I use a 50lb CO2 tank with a welding regulator, you screw the airbrush hose right onto it. You don't need an air trap, makes no noise, uses no electricity and supplies consistent adjustable air pressure. You can buy one for about $120 or rent it for $4 a month. I have to get mine refilled about twice a year, which costs about $15 a pop. Now I have a 60 gal 7hp air compressor to run my pneumatic chisels for my stone sculptures(I borrowed it from work 2 years ago lol, shhhh) , but I don't use it for airbrushing.


----------



## Refit (Oct 24, 2005)

Okay,

I've been looking at the Craftsman 3 gal. Air Compressor, 1.5 hp, Horizontal Tank at sears.com, but a water trap isn't part of the package and, though I've searched, I can't locate _any_ on their site for it.
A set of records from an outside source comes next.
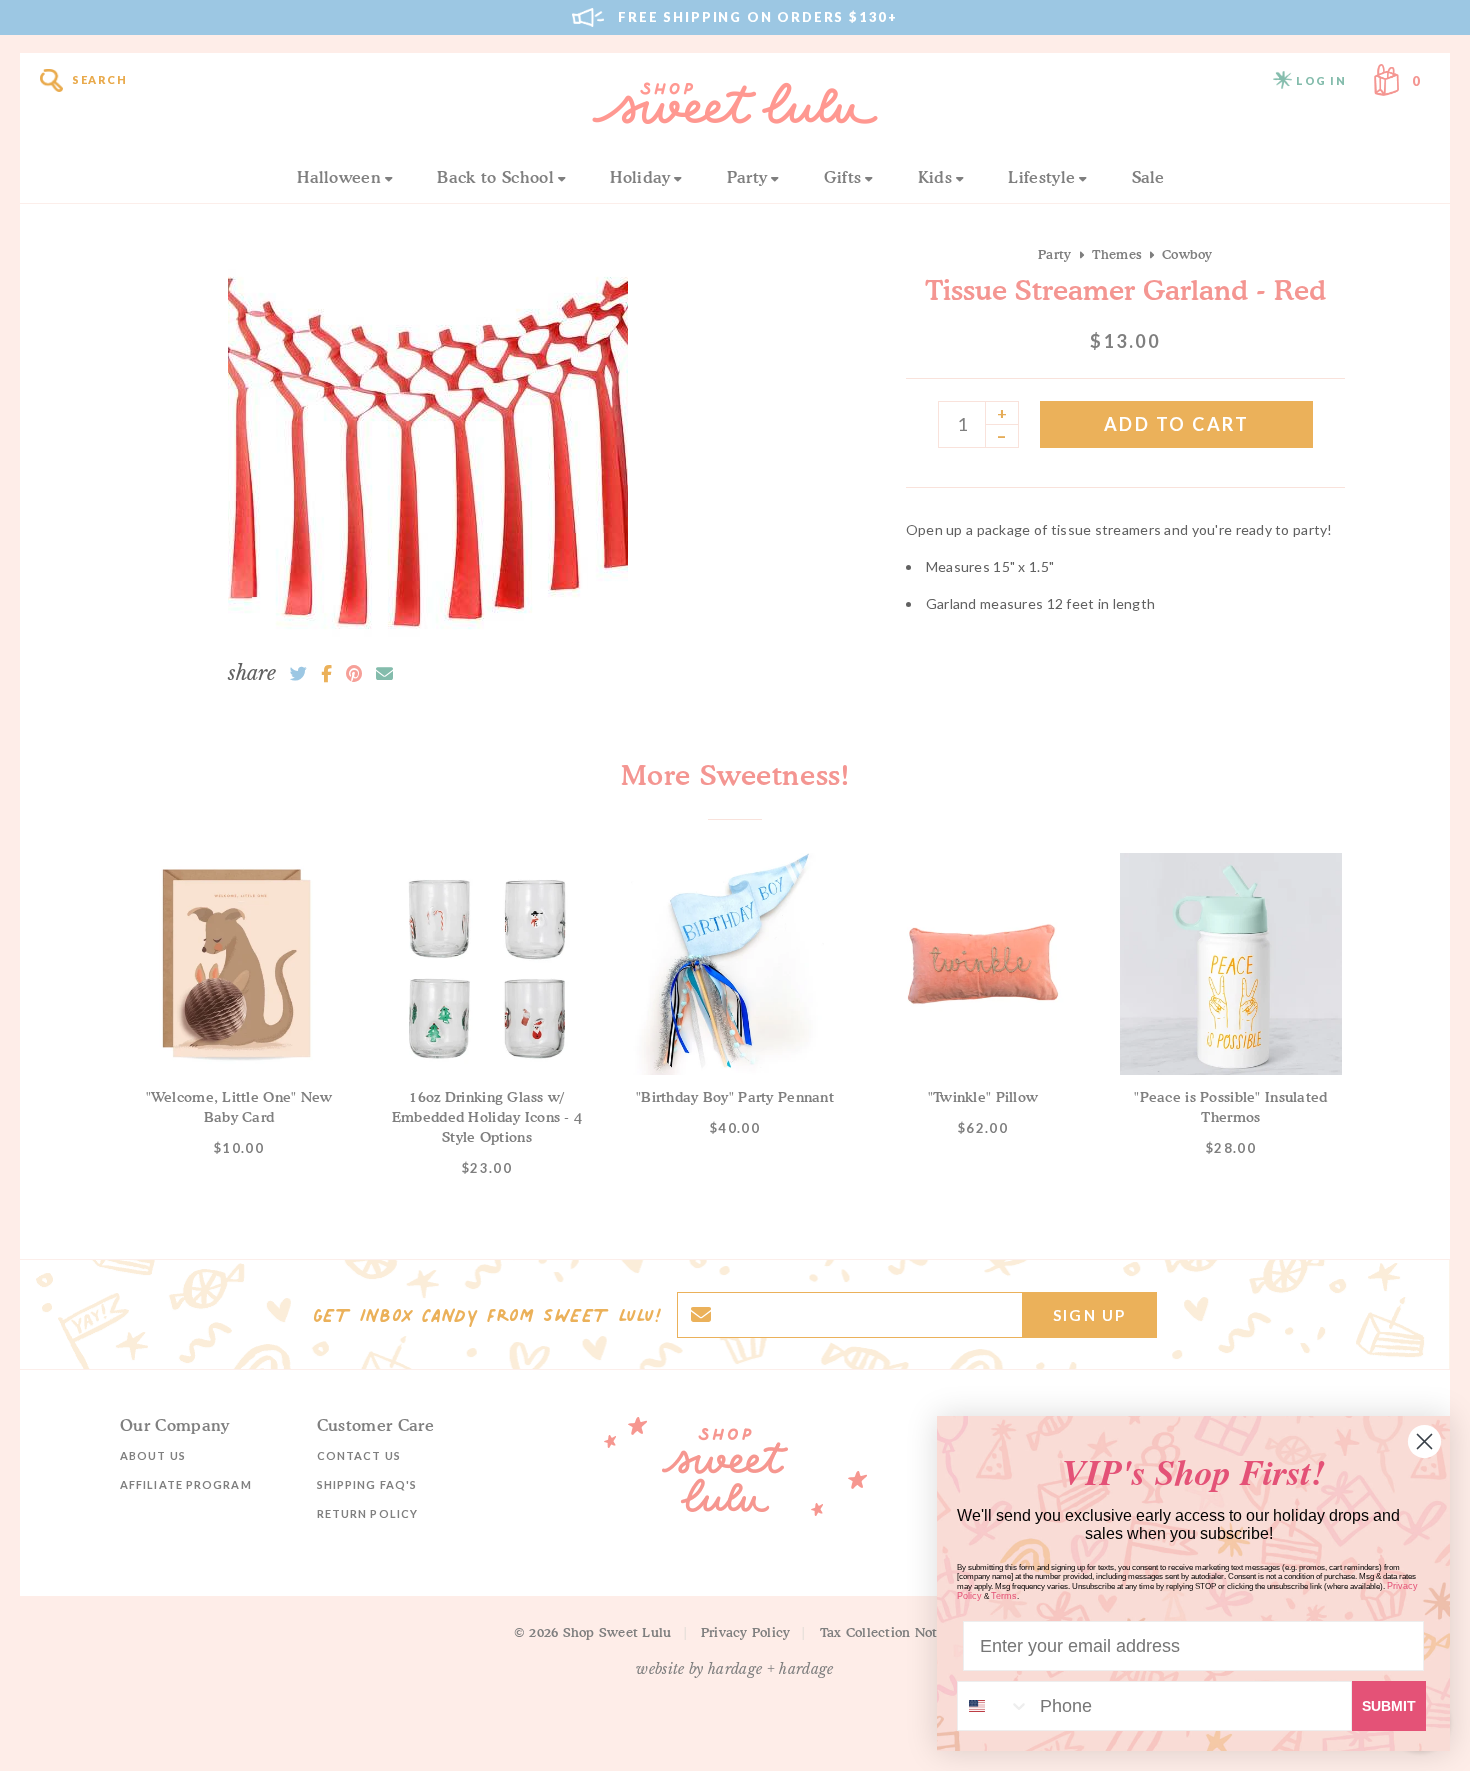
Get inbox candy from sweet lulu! (487, 1315)
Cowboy (1187, 254)
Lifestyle (1041, 177)
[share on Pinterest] (354, 674)
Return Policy (367, 1513)
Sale (1148, 177)
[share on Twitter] (298, 674)
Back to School (495, 177)
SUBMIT (1389, 1706)
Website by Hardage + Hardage (735, 1669)
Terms (1004, 1596)
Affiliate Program (186, 1484)
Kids (935, 177)
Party (747, 177)
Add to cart (1177, 424)
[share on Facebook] (326, 674)
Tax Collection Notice (888, 1632)
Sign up (1089, 1315)
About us (153, 1455)
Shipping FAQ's (367, 1484)
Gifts (843, 177)
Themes (1117, 254)
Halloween (339, 177)
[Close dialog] (1424, 1441)
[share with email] (384, 674)
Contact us (359, 1455)
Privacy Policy (746, 1632)
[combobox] (994, 1706)
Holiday (640, 177)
Where have others found one for theirs?


----------



## Mark IX Fan (Nov 22, 2005)

Well, I've narrowed my compressor choices down to the following:

A new Craftsman 
1.5 hp max
1 hp running
125 PSI max
2.4 SCFM @ 90 PSI
3 gallon
Oil lubricated
$99.99

or....

A reconditioned Bostitch
2 hp
1.6 hp running
2.7 CFM @ 90 PSI
3.4 @ 40 PSI
Oil free
6 gallon tank
$139

Should I get one or the other? Should I stay or should I go? Why do fools fall in love?

Input highly appreciated!


----------



## Four Mad Men (Jan 26, 2004)

I've never owned a Craftsman air compressor but I can say two things at this point: 1) My Bostitch has never given me any problems and 2) I'd go with oil free.


----------